この意味するところは、ユーモアとは人生を歩んで行くごとに獲得していく後天的能力・技術であり、どん底の人生を歩んでいる時にこそ使われる、人を救う「魔法」なのです。
ある生徒が私に言いました。「でも、社会的に地位の高い人・社長さん等は、ユーモアのある人が多いよ。これは裕福な家庭に生まれた恩恵の証ではないの?」
私は即座に答えます。「それは逆ですよ。社長さん等にユーモアのある人が多いのは、社長になるまでの人生の過程で、苦しみ・悲しみ・試練等がその人を鍛えた結果です。その人が苦しみ・悲しみ・試練を通して、人生を乗り越えて行くごとに得ていった。その結果たまたま、ユーモアという技術を会得することになったのです。
そのために、社会的地位を上り詰めた人物には、ユーモアという技術が備わっている可能性が高いのです。」といつも答えます。
若い人たちの中には、「自分はユーモアがなくて、つまらない人間だ。」と考えて悩んでしまう人もいます。これは誤解です。
若い人たちは、まだ人生の経験が浅いのですから、ユーモアが無くて当たり前なのです。ユーモアというものは、これからの人生を歩んでいく過程で会得していくものですから、無くて当たり前なのです。
私は思うのですが、「笑い」には大きく分けて2つの「笑い」があると思います。一つは、「人を貶めて笑いを取る」というもの。よくテレビに出てくる『ピン芸人』が笑いを取るために使う方法です。これは、「いじめ」にも繋がります。もう一つは、愛する人や友人が、悲しみに沈んでいる時、「なんとか、一瞬でも、その悲しさを忘れさせてあげたいと思って、相手を笑わせる技術。」これがユーモアです。
故に、「悲しんでいる人を何とかしてあげたい」という愛情を持ている人でさえあれば、年をとるにつれて、ユーモアはその人の心の中に自然と花咲き、内面で成長していきます。
ユーモアは「他人の苦しみを和らげる妙薬」であるばかりでなく、「自分の悲しみ・苦しみから立ち直らせてくれる防御術」でもあります。
例え話
今、Aくんという医大生がいるとします。Aくんは医学部の6回生で、医者になるための国家試験を控えた時に失恋をします。

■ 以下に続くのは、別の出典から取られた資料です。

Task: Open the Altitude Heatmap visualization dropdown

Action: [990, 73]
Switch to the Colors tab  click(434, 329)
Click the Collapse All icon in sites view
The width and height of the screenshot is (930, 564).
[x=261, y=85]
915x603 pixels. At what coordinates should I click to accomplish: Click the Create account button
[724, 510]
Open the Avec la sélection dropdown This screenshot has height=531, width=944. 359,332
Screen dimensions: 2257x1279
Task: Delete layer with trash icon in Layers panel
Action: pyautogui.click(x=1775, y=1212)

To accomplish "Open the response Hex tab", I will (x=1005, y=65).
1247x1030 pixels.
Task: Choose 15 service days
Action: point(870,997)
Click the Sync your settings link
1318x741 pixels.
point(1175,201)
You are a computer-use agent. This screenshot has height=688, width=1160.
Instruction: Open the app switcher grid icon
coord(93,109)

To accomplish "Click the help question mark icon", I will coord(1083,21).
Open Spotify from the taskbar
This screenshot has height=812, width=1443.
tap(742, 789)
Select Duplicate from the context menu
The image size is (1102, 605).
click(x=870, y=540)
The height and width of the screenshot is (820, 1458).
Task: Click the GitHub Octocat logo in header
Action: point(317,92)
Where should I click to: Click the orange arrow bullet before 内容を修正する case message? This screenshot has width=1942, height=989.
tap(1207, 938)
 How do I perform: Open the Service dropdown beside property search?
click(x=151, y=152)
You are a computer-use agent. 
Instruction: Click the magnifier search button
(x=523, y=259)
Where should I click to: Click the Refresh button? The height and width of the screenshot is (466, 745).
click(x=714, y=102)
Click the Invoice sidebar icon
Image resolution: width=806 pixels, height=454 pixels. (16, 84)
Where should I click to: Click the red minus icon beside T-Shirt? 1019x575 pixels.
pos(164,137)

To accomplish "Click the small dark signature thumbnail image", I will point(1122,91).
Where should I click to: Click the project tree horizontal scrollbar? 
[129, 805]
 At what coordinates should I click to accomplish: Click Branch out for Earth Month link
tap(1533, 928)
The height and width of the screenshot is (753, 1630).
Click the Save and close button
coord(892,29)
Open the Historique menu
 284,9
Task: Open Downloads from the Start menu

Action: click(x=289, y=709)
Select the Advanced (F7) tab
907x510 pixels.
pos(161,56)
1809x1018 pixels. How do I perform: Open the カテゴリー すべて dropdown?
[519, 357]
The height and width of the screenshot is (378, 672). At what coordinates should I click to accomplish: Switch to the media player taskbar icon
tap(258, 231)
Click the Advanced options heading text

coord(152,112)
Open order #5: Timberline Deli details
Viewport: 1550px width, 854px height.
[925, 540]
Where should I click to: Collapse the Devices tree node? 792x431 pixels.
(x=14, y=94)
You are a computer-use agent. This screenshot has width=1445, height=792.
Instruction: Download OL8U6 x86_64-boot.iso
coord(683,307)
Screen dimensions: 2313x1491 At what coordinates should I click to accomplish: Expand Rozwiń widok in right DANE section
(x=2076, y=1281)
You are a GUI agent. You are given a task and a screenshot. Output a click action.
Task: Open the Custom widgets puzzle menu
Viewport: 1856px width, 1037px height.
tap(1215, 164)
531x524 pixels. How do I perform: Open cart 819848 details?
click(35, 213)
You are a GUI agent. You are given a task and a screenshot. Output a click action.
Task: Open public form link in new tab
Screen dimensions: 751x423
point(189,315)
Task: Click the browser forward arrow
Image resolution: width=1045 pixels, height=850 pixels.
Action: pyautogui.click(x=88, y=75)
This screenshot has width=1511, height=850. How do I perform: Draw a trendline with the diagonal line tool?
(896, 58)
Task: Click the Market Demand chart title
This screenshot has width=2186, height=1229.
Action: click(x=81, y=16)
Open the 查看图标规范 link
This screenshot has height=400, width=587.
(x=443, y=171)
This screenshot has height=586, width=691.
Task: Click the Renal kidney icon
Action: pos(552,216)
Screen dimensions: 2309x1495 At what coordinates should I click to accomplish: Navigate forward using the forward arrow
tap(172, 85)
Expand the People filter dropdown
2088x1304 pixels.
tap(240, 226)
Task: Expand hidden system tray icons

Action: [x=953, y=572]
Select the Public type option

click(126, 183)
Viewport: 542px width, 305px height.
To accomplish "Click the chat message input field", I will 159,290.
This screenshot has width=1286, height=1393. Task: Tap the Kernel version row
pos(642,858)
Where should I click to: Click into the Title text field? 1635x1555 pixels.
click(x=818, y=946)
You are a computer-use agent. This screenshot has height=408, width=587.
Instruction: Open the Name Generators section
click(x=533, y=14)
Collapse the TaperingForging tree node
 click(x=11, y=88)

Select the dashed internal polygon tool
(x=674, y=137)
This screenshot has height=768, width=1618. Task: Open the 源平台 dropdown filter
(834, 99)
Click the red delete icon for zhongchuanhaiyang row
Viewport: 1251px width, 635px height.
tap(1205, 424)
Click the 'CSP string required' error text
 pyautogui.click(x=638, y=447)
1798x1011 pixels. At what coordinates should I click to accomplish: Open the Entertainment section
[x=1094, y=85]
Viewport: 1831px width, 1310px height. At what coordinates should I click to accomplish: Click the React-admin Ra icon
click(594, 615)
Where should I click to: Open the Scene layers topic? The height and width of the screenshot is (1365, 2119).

さらに、受験という緊張感が影響したのか、「全身に湿疹」がでてしまいます。「国家試験・失恋・湿疹」の三重苦に見舞われるのです。
ところが、Aくんは、「ユーモア」を使ってこの危機的状況を見事に乗り越えます。
彼は、三重苦を違う視点から見ます。「考えてみれば、人生で最も大切な時に、三重苦に見舞われる人間なんて、世界にはそうざらには居ないかも。俺って希少価値のある人間かも。」と自分自身を笑い飛ばすのです。この「自分自身を笑い飛ばす」ことがユーモアであり、Aくんは、「自分自身を笑い飛ばす」ことによって、まず湿疹が癒されます。
次に自分を笑い飛ばしながら、「俺を振った彼女に、俺を振ったことを後悔させてやる」と持ち前のハングリー精神で猛勉強をします。
結果、「医師になる国家試験」に見事合格してしまいます。ユーモアがA君を救ったのです。
「自分自身の欠点や失敗を笑い飛ばせる」というのは、人生を歩んで行く上で、最も大切な技術のひとつと、私は考えています。
「自分自身の欠点や失敗を笑い飛ばせる」、ユーモアという技術を身につけてください。この技術は、「人を愛し、慈しんで、人生を歩んでいれば、必ず、あなたの心の中に花咲きます。」
どうか、ユーモアを武器にして、「踏みつけられても、踏みにじられても、立ち上がる雑草のような強さ」を身につけてください。